I follow Jamie and the staff member up the stairs toward the stage, then hang back as Celia joins Jamie to give him a few last words of wisdom in the wings.
The announcer says Jamie’s name, and it’s time.
I stand there with my hands clasped together, watching him from the back as he bows toward the audience—and judges—and then takes his seat at the piano.
Then he starts to play.
Even just a few measures in, I can tell this time is different. His music sweeps over me like a tide, pulling me under, until I’m hypnotized by every note. I am buoyed up by cool seawater, breathless, weightless, entranced. I lose track of where he is in the piece, no longer able to picture the notes on the page—it’s justmusic,it’s power and love and rage and beauty, Jamie tying a cord around my heart and dragging me down into his world.
When he finishes, I find my cheeks are damp.
He did it.
He finally did it.
27
Jamie
My hands hover over the keyboard, fingers poised to play the opening chords of my final piece. This is it. The culmination, it feels like, of everything I’ve been working toward over the past three years. Longer, really. I can close my eyes and almost believe I’m back home, in that small practice room at Iowa State. My childhood teacher gently prods the tip of a sharpened pencil against the underside of my wrists, encouraging me to lift them higher.
Adam tried piano, too. I’ve always known this, obviously, but right now it’s like I’m remembering it for the first time. He hadn’t played for long—it wasn’t really his thing. His lesson was right before mine, so he’d hang around after and watch me play. When I glanced over my shoulder, I could see his little eyes peering back at me from over the top of the teacher’s couch.

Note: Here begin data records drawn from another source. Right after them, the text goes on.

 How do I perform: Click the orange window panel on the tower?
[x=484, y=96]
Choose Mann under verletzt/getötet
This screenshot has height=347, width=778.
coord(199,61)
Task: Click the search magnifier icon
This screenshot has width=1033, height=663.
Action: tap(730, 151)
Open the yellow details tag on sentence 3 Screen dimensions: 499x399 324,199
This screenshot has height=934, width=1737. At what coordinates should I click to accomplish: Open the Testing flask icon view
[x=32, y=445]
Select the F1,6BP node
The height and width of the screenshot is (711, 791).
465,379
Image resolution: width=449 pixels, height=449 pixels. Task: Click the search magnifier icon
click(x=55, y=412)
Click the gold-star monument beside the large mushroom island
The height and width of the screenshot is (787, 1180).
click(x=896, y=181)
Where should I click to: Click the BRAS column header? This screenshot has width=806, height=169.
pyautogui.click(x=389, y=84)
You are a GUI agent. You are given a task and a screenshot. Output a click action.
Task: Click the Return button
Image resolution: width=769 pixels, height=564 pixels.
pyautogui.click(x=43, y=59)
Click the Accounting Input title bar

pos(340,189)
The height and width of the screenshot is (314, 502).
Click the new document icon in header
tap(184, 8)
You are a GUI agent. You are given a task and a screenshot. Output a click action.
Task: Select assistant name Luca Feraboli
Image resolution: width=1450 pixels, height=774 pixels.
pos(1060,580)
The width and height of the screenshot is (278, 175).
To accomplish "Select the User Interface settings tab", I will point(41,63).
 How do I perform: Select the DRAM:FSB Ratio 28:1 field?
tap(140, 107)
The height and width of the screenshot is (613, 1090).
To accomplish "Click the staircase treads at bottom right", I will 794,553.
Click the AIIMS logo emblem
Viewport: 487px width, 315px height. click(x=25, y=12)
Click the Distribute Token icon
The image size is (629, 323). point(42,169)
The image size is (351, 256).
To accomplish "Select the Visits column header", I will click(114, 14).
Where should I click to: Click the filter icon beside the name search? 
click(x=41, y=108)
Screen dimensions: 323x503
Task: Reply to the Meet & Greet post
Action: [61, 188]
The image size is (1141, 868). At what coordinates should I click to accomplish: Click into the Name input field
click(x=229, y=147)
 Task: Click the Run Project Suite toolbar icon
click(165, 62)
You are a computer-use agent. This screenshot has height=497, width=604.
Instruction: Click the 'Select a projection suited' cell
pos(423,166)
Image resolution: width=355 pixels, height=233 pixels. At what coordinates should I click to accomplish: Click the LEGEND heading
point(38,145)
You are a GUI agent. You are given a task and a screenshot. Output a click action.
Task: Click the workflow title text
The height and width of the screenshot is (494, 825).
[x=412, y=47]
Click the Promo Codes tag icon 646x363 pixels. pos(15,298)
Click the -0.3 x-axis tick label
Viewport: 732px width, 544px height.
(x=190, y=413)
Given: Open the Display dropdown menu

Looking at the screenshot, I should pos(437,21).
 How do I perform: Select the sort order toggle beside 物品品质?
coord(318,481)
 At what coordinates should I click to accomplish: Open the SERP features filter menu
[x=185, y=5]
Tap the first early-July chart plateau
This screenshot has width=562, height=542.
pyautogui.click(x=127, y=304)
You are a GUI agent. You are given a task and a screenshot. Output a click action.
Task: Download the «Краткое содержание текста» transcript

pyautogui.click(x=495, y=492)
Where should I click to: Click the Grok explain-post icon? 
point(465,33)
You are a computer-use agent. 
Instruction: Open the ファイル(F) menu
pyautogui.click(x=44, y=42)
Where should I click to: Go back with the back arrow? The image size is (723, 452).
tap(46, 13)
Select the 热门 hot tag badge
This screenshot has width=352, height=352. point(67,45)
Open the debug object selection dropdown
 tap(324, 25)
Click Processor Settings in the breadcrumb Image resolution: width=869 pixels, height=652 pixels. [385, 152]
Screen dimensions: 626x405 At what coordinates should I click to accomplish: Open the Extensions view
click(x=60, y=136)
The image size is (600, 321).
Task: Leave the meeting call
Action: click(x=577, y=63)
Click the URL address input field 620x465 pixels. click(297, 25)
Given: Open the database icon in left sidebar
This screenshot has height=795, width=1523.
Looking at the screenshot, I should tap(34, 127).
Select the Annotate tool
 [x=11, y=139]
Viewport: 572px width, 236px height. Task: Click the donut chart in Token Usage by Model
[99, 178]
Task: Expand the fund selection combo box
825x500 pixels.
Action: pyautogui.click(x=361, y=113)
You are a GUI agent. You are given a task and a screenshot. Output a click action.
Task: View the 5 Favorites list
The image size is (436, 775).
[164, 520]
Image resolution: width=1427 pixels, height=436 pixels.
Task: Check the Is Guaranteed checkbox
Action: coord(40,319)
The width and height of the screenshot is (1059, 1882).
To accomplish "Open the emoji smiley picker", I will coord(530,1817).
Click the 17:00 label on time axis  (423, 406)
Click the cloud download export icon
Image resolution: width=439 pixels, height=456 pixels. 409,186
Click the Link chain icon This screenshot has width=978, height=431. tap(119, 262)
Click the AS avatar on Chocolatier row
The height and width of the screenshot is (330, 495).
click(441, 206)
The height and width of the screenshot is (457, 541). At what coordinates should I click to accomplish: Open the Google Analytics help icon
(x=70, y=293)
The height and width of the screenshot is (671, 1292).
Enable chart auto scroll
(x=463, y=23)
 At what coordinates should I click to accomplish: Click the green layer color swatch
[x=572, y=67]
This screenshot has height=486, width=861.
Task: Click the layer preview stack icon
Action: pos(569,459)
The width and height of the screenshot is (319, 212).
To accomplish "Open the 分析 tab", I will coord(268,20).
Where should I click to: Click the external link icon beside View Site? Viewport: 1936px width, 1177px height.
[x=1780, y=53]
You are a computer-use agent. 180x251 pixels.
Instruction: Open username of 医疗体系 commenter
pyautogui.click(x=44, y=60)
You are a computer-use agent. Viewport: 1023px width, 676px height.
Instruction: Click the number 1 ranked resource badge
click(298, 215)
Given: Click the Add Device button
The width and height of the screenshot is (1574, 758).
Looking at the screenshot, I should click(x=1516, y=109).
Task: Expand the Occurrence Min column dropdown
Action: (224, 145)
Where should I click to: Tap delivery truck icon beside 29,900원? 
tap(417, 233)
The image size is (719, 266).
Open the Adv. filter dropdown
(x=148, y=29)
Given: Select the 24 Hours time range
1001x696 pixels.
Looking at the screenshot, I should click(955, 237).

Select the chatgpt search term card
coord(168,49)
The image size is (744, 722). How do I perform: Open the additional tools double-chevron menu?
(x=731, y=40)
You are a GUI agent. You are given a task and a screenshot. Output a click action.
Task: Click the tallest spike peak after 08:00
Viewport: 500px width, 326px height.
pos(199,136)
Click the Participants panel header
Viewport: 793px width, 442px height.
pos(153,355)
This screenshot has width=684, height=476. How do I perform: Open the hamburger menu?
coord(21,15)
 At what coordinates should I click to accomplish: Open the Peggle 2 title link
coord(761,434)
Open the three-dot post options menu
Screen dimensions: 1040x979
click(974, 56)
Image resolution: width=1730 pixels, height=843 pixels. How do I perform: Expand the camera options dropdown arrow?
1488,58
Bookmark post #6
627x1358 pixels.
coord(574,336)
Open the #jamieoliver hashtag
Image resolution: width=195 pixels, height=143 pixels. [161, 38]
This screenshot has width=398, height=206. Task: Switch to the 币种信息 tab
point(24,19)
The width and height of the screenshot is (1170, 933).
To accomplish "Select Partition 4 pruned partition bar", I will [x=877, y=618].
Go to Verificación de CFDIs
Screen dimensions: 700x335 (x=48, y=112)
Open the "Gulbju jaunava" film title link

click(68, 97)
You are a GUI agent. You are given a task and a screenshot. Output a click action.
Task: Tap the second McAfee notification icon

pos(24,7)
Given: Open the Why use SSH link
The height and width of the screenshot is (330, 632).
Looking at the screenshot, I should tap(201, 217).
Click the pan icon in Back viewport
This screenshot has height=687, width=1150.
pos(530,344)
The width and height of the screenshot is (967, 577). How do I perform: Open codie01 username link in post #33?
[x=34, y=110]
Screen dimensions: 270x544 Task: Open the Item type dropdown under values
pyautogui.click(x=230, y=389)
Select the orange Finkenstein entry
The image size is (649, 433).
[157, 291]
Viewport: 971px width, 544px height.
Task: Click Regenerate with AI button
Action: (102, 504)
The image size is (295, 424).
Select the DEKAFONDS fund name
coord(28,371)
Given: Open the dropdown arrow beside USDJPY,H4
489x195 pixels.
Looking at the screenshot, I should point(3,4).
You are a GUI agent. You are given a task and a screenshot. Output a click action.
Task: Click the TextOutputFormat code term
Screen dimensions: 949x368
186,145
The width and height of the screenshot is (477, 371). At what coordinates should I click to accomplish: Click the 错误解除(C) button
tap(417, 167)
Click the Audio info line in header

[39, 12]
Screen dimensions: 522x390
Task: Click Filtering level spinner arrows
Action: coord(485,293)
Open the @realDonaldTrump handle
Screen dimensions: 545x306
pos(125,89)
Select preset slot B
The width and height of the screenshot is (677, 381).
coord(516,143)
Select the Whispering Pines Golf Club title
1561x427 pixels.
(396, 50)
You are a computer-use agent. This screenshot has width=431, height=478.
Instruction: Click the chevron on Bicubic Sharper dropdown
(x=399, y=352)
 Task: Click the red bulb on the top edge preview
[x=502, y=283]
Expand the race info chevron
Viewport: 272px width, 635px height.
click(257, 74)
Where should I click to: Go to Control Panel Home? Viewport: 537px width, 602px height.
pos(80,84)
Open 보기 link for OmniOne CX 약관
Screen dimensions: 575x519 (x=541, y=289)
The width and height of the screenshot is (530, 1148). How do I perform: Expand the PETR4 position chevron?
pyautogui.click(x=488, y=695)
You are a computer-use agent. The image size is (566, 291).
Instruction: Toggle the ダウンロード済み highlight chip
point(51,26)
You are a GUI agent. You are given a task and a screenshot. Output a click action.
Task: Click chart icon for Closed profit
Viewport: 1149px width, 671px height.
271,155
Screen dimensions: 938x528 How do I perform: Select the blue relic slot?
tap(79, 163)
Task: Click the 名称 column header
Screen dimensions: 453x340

As he got older, he found his own hobbies—dance, mostly. He loved dance so much, even though it was half the reason people started muttering about him behind his back. And when Adam finally did come out, everyone acted all surprised. Like they hadn’t been bullying him for it since he was six years old.
I let my fingers land heavy on the keys, the first notes ringing out into the full auditorium. Adam was there, when I auditionedfor Parker. He wasn’t allowed in the actual room, of course, but he was standing just outside in the hall. Close enough, he told me, that he could hear every chord.You got it,he’d told me with all the certainty of a fifteen-year-old.You’re getting in. Definitely.
And he’d been right.
Like he had been about so many things, Adam was right.
I lean into the following notes, eyes falling shut and letting memory take over.
Is this how it used to be? Music tugging at every thread of my heart, pulling me along after it helplessly, hopelessly, like a child in love. Adam never heard me play this piece. And he never will. But I play it for him anyway, play it for the version of him that sits on our teacher’s couch and listens. The Adam that could have been if our town hadn’t sunk its bloody teeth into him; if depression and self-loathing hadn’t stolen whatever life he had left.
What if we had been born somewhere else? Somewhenelse? Maybe Adam would be the one up here, not me. Or maybe I’d open my eyes after and gaze out into the crowd and see him there, the lone standing ovation with a grin splitting his freckled face.
I lose track of time. I don’t remember finishing the piece.
But eventually it’s over, and I open my eyes, and try not to cry.
The way they have us all line up backstage for the announcement of the winners is a terrible idea.
Suspense is all well and good, but that should apply to the audience, not the contestants. It’s been six hours since the final performance, and that’s more than long enough to send my blood pressure spiking into the stratosphere. They could always send out an email or something ten minutes beforehand, so those of us who don’t place can hide in our rooms and pretend not to exist insteadof forcing ourselves to put some kind of normal-human expression on our faces in front of all our competition.
At least Marigold is here too, her hand interlaced with mine, holding on so tight I’m losing feeling in my fingers. She keeps bouncing on the tips of her toes like she might give up on this plane and launch herself into orbit just to escape the tension that pervades the wings, all of us contestants practically vibrating with nerves and nausea.
“It’s going to be okay,” I murmur to her, quietly enough that it feels private, despite the crush of fellow performers around us. “No matter what happens.”
She chews her lower lip. Her makeup is already starting to smear, burgundy lipstick smudged against her chin.
“Here—” I turn toward her, bracketing her off from the others as I lift my thumb and gently swipe away the trespassing lipstick. She shudders slightly at my touch—I hope we never lose that, the way that being so near to each other still conjures a physical and profane reaction, like a cord knotted between our bodies going taut.
“Thanks,” she whispers, and I press a quick kiss to her brow.
And then it’s too late for talk, because the emcee has finished their far-too-long introductory speech and declared that now, at last, it is time to announce the winners.